Attention : si vous vous en servez, il perd de sa valeur !

Le héros idéal est-il un jouet ?

Dossier | Par Chris Beney | Le 17 juillet 2015 à 11h10

Il ne faut pas quitter prématurément sa séance d'Ant-Man car le meilleur arrive à la fin, quand le héros miniature trouve enfin un adversaire à sa (petite) mesure. La différence entre l’intensité de leur combat vu de près, et ses conséquences dérisoires sur le décor, produit le contraste que le spectateur attendait en vain depuis une bonne heure. Soudain, c'est le super-héros en général, pas seulement Ant-Man, qui semble avoir trouvé la bonne taille, la plus à même de produire de l’effet. Et c’est celle d’un soldat de plomb. 

Tout est jouet d’avance.
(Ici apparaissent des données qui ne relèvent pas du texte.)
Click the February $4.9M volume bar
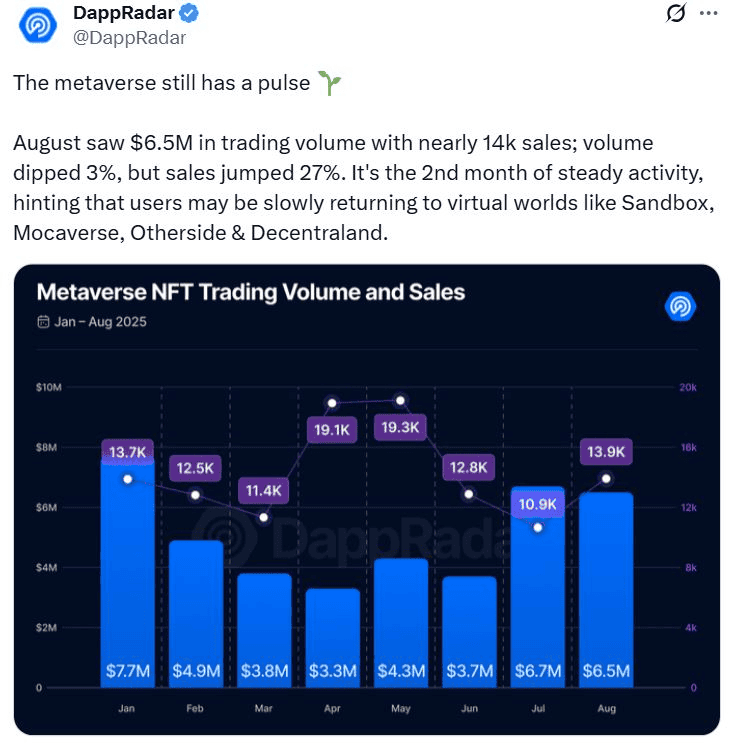The height and width of the screenshot is (756, 737). pos(196,610)
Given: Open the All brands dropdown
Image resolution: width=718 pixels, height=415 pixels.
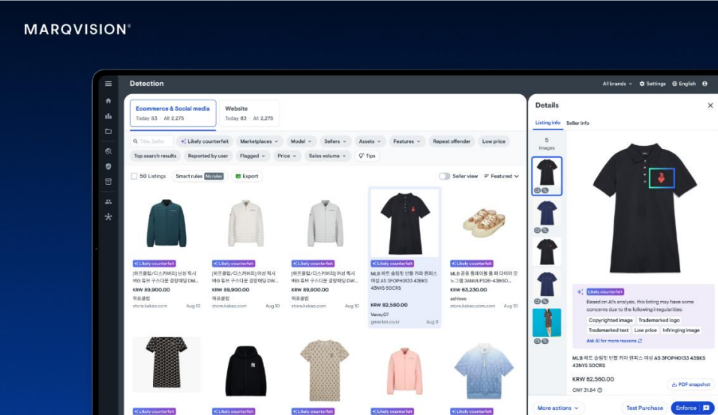Looking at the screenshot, I should coord(617,84).
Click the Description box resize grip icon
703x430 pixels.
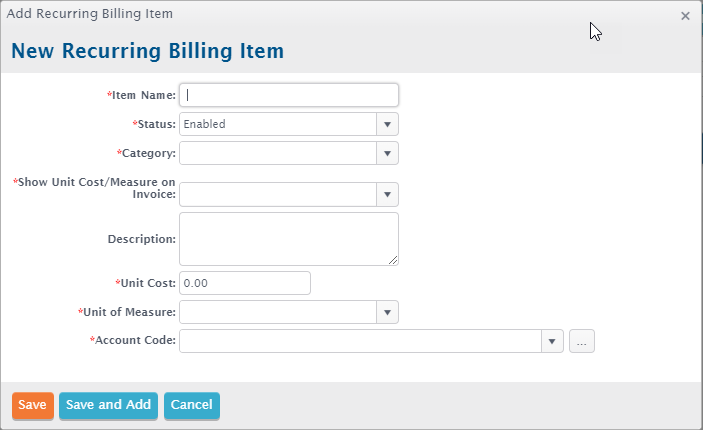tap(393, 260)
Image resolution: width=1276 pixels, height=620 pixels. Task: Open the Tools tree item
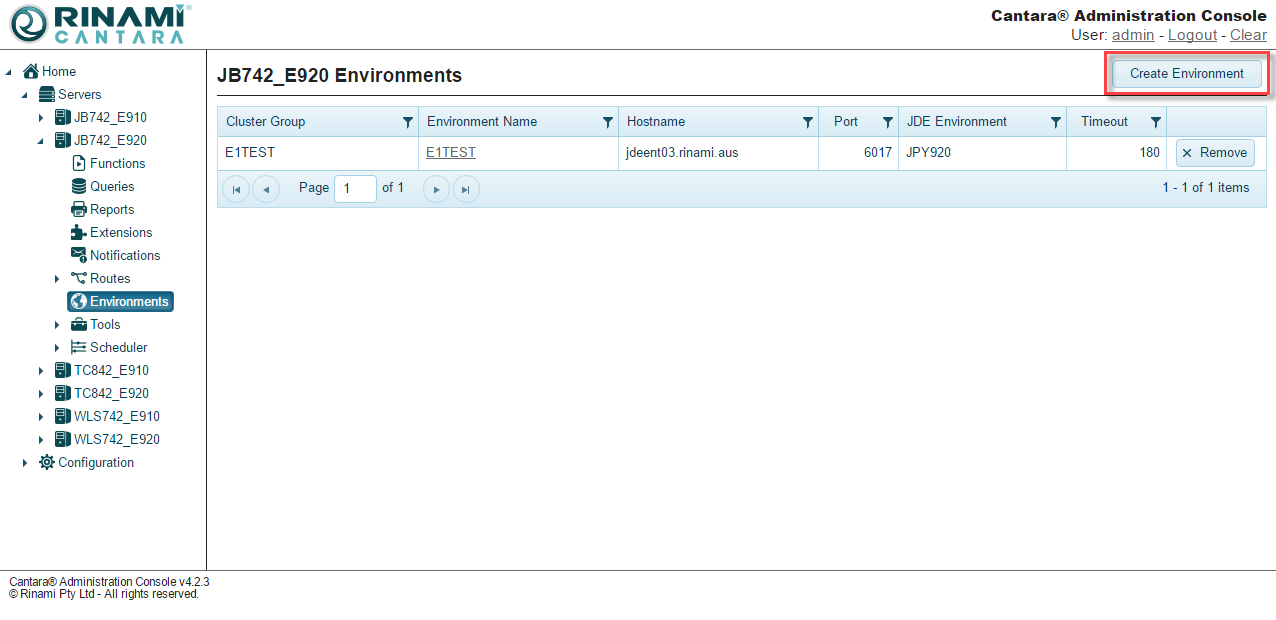(104, 324)
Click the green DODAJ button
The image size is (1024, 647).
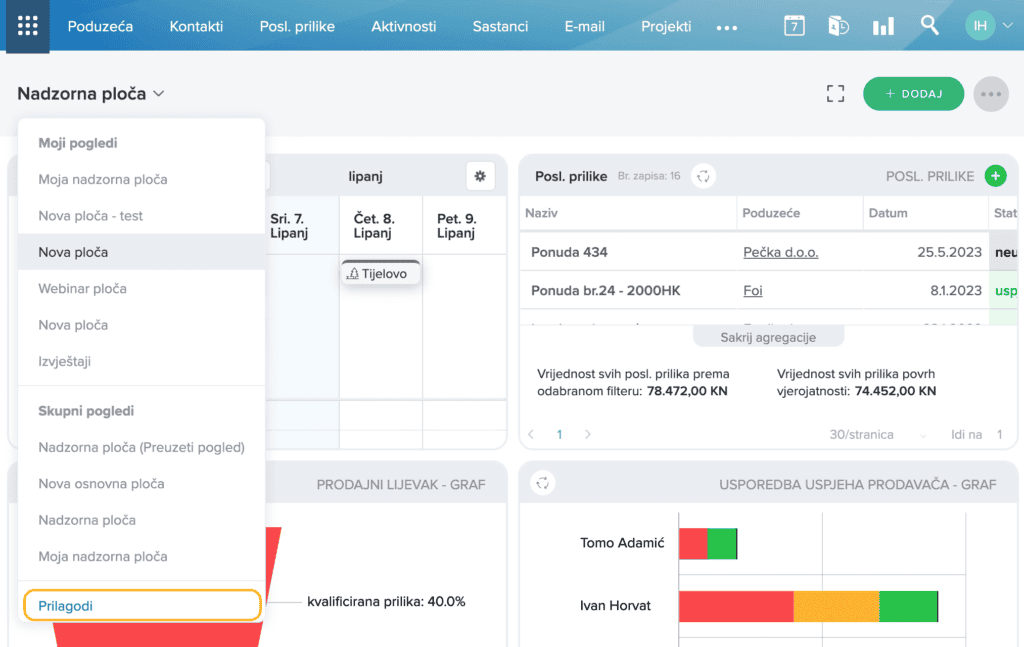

Depuis que George Lucas a compris en 1977 qu’un bon bestiaire de film pouvait donner lieu à une belle collection et rapporter au moins autant que le film en question, aucune superproduction ne se conçoit sans sa ligne de poupées, de peluches ou de jeux de construction. Ce qui marche dans un sens fonctionne aussi dans l’autre. Les figurines articulées des Maîtres de l’univers ou de G.I. Joe, par exemple, ont donné lieu à des séries animées et des films.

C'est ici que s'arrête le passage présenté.